My daughter is a drug addict. There, I’ve said it. My sweet child, my dear little one, is a drug addict. It’s heartbreaking, frustrating, embarrassing, confusing, and a host of other emotions.
At twenty-four, she’d been drinking for years, lost her job, her car, her apartment, her five-year-old son, started using drugs, and still told me, “It’s not as bad as you think, Mom.” Well, it sure as hell wasn’t good.
Getting treatment, even when she wanted it, was next to impossible since she had no insurance and had not gone to social services to apply for Medicaid. We found out later that there would be a forty-five-day waiting period anyway. God help those in crisis in the great state of New York. We finally got things started by having her admitted to a pysch ward on a seventy-two-hour mental health watch after bringing her to a local emergency room and saying she was going to hurt herself. From there, the Medicaid process was started and she had follow up visits for mental health depression and an outpatient drug rehab group. She is now in her second week of a two-week inpatient drug rehab program. Without the daily prodding of her counselors and myself, we would not even be this far. It takes tremendous effort and energy to grind these wheels. It takes a lot of love and even more toughness. And somehow, you have to have or be both of those at the same time.

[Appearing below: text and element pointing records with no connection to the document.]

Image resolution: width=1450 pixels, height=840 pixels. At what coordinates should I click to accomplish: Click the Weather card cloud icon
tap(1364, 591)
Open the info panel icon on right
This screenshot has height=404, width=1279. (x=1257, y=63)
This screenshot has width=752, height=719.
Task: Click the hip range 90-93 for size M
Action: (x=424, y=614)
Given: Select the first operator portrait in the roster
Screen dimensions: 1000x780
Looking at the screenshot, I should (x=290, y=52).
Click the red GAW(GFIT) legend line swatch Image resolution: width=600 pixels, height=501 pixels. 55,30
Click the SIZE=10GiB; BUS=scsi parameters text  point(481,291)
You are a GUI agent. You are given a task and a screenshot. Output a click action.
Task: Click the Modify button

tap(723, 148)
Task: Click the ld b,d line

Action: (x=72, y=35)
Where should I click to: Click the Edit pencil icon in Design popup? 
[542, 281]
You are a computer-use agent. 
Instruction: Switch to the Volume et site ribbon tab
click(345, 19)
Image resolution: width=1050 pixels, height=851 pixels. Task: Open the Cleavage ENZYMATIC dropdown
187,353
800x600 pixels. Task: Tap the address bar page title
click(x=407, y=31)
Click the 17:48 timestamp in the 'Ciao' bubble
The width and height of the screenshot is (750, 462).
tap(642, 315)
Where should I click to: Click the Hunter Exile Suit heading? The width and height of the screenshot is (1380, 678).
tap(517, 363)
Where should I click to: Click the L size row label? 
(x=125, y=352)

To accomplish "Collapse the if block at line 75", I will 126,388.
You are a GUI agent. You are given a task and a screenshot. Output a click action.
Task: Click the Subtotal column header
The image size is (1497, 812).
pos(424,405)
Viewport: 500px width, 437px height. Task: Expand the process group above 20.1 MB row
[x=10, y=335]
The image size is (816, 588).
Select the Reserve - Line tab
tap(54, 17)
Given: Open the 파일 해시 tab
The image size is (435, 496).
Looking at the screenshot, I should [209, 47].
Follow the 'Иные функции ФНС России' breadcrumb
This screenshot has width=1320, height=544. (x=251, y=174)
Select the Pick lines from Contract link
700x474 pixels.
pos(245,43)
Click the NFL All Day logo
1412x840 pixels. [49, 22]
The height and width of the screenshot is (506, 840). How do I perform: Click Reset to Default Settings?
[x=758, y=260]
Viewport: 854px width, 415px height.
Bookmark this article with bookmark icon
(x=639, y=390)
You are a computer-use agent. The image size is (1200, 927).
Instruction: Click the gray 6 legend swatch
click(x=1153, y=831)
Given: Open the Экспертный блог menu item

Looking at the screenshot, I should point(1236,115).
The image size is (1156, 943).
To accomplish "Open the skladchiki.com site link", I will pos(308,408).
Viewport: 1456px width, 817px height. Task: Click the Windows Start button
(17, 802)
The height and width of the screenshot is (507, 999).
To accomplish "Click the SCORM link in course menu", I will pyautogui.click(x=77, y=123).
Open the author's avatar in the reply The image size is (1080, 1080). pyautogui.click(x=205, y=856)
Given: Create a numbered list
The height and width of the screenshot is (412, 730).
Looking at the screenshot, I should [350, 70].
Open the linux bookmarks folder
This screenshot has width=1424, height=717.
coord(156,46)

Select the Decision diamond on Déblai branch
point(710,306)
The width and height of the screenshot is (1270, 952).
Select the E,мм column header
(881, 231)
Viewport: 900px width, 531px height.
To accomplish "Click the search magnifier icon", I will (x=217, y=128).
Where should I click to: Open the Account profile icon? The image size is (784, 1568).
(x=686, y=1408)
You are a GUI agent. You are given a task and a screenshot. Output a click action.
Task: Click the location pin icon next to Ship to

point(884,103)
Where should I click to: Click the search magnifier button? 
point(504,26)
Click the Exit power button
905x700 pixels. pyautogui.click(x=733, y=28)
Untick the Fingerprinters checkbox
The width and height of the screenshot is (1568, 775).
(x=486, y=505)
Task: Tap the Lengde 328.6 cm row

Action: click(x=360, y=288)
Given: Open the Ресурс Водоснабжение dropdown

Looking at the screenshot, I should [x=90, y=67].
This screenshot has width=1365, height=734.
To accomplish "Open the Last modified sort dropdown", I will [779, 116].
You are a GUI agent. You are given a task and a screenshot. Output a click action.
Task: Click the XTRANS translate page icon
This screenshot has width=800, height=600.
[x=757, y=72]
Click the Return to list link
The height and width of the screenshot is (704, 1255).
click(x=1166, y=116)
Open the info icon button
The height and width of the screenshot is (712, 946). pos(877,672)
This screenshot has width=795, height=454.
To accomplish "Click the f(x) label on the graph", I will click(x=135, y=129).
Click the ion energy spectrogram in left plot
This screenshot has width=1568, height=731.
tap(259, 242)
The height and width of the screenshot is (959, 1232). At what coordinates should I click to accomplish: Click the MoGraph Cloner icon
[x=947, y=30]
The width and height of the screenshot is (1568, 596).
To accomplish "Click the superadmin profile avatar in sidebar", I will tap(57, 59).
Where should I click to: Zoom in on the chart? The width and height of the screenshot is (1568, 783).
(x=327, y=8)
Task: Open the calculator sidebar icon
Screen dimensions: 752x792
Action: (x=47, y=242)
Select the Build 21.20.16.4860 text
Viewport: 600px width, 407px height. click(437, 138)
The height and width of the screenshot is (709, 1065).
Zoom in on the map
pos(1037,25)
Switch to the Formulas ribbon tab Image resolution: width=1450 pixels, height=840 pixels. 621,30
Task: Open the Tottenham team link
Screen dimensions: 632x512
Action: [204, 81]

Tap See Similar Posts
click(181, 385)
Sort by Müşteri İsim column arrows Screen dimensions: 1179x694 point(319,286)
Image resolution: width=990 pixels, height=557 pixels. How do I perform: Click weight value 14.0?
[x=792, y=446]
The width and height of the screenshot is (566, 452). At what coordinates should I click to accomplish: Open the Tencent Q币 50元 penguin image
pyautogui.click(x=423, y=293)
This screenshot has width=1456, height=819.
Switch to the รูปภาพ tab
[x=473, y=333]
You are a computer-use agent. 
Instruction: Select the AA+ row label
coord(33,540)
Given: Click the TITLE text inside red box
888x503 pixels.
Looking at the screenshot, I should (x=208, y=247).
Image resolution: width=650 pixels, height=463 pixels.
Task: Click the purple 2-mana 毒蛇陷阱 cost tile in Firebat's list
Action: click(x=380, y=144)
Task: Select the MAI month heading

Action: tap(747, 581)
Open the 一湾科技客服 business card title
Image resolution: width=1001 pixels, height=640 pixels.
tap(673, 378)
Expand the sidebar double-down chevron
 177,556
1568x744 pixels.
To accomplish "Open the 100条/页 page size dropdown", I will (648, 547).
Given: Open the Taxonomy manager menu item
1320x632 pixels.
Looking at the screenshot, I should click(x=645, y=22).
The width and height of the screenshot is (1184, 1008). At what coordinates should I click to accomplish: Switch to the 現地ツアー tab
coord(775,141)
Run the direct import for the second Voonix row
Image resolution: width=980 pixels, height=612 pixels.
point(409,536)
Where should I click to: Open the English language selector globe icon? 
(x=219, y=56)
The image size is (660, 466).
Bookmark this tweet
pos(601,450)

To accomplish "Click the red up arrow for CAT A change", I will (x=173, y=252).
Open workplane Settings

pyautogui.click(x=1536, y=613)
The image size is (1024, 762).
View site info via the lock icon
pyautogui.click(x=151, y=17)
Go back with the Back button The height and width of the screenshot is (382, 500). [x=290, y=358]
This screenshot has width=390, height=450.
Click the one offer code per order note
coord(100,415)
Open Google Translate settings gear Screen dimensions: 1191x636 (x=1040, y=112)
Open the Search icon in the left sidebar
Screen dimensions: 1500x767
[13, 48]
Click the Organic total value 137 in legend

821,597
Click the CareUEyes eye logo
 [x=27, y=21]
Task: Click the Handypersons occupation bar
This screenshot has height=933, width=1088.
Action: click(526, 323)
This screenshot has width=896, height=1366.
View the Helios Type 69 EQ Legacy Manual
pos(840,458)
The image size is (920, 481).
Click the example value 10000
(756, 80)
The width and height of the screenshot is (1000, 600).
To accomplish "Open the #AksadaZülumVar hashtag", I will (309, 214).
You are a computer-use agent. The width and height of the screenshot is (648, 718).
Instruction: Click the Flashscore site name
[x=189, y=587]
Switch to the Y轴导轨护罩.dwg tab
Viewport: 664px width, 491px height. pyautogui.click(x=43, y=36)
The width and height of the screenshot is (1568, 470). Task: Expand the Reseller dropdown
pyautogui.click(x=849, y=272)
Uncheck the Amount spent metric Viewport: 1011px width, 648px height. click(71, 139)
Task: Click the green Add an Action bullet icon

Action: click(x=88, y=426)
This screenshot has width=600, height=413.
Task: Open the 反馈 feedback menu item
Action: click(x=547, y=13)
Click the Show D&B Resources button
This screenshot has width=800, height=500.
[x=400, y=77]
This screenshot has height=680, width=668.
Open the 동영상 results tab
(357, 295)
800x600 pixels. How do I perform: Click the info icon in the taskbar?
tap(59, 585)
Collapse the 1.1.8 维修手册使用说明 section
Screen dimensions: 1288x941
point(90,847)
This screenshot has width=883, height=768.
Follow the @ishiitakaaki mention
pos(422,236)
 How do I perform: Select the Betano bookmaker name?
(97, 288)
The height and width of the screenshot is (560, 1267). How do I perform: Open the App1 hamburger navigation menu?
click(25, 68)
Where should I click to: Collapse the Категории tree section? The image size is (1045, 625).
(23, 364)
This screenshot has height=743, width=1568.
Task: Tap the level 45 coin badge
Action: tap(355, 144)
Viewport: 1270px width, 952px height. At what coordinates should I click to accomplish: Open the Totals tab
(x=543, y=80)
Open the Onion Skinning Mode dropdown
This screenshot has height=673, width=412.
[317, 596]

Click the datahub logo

But just how tough is tough love? Where’s the line between detachment and amputation? How much insanity do we expose ourselves and other members of the household to in the name of loving the addict?
I can live as a prisoner to this; locking up my valuables, going to another room to avoid the verbal spew, staying away from friends and family because I have to baby-sit my grown daughter. And I could do it for the rest of my life (In fact I have an aunt and uncle who have been supporting their junkie son for twenty-five years!), but is that what I’ve worked so hard to create my life for?